Innanzitutto non leggere a tutte le ore i quotidiani su internet e, soprattutto, scegliere le fonti più attendibili per capire ciò che stava succedendo realmente.
Ho scelto di leggere solo il sito dell’Istituto Superiore di Sanità e quello del governo come fonti realmente attendibili su dati e informazioni relative al Coronaviurs. Inoltre, ho deciso di leggere “solo” tre quotidiani on-line e confrontare le notizie riportate (il Corriere, La Repubblica e il Fatto Quotidiano).
In casa ci siamo organizzati in modo da stare con le bimbe il più possibile. Questo mi ha dato un senso di “soluzione”, e mi ha calmato molto. Mi sentivo “efficace” nei confronti delle persone più preziose della mia vita.
Dall’altra, essendo un operatore sanitario e avendo un ruolo molto importante in situazioni di emergenza come questo, ho deciso di non chiudere lo studio e rendermi disponibile a proseguire i percorsi di psicoterapia già iniziati. Molti miei pazienti, concordemente con me, hanno deciso di effettuare le sedute via Skype.
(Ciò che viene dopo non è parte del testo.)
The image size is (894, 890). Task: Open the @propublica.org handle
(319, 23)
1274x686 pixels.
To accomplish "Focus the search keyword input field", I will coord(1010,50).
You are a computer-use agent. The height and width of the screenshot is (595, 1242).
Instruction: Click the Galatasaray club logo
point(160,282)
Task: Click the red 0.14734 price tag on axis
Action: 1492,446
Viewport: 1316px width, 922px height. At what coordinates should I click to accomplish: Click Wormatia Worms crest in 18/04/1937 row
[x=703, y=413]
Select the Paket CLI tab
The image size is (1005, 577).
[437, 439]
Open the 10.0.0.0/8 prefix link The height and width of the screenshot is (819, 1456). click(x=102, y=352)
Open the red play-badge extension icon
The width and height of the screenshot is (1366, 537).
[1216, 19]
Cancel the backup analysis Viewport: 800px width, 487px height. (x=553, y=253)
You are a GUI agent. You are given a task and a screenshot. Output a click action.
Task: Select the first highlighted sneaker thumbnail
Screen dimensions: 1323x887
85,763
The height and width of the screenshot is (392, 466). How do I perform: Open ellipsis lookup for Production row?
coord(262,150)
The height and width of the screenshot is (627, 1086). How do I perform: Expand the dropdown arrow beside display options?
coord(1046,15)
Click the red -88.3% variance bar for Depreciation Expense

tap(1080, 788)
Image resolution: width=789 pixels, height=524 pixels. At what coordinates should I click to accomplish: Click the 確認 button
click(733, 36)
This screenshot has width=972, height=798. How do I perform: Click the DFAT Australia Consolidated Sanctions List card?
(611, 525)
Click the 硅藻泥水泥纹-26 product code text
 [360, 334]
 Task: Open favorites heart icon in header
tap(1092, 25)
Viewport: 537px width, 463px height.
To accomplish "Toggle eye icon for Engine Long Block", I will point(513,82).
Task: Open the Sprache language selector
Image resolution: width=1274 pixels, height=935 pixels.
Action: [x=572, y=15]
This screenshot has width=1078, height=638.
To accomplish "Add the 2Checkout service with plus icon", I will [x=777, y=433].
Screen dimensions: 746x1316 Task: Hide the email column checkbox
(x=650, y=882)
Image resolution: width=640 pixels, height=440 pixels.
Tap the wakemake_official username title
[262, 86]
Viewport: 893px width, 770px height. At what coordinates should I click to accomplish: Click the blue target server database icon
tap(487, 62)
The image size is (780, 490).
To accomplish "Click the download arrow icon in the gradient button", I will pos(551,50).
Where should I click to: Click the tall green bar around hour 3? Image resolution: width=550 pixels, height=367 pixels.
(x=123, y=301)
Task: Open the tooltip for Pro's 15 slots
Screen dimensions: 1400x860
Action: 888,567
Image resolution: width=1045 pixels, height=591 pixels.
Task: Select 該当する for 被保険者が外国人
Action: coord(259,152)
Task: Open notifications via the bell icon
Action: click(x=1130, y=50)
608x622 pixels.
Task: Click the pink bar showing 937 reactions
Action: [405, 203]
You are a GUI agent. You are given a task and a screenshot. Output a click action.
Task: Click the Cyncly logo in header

Altri, seguendo scrupolosamente le regole dettate dal decreto, hanno preferito continuare a venire in studio.
In entrambi i casi (a casa e in studio), ciò che mi ha aiutato sono state due cose: il senso di “autoefficacia” e la “normalizzazione” della situazione.
Il senso di autoefficacia è stato prezioso. “Sapere” cosa fare a casa per dare tutto il necessario alle mie figlie mi ha fatto sentire di non subire la situazione di emergenza passivamente. Mi dava un senso del controllo, di gestione. Sapevo cosa fare.
Anche con i miei pazienti è stata la stessa cosa. Poter star loro vicino anche in questo momento, aiutare loro ad usare i propri mezzi e le proprie risorse per fronteggiare il Covid-19 mi ha fatto sentire di aiuto. E questo mi ha dato uno slancio ancora più forte. Inoltre, continuare a lavorare ha “normalizzato” la situazione, era come fare la stessa cosa che ho sempre fatto.
E ORA?
Da qui in avanti non sarà semplice. Il senso di frustrazione e di costrizione saranno sempre al varco ad attenderci.
Come detto precedentemente, ci sono molti siti in cui si parla come meglio adattarsi e affrontare questa situazione. Nel mio piccolo, suggerisco di adattarsi al cambiamento tentando di conservare più cose della vita che facevamo prima. Ad esempio, una cosa che riscontro tra i miei pazienti è una rottura molto forte con le routine precedenti. Questo può creare una sorta di shock per il nostro sistema psicologico.
È vero che non si può uscire, è vero anche che non si possono frequentare certi posti o alcune persone (es., la palestra o amici). Però, se prima 3 volte la settimana alle 19 avevo palestra e la sera vedevo gli amici al pub, questo può essere fatto lo stesso, con qualche variazione sul tema. Magari per 3 volte la settimana alle 19 mi organizzo di fare ginnastica da casa e la sera in chat di gruppo vedo gli amici con una bella birra davanti.
Insomma, l’adattamento a questa situazione rimane la nostra arma più potente. D’altronde, un certo Darwin già aveva scoperto che:”Non è la specie più forte o la più intelligente a sopravvivere, ma quella che si adatta meglio al cambiamento”.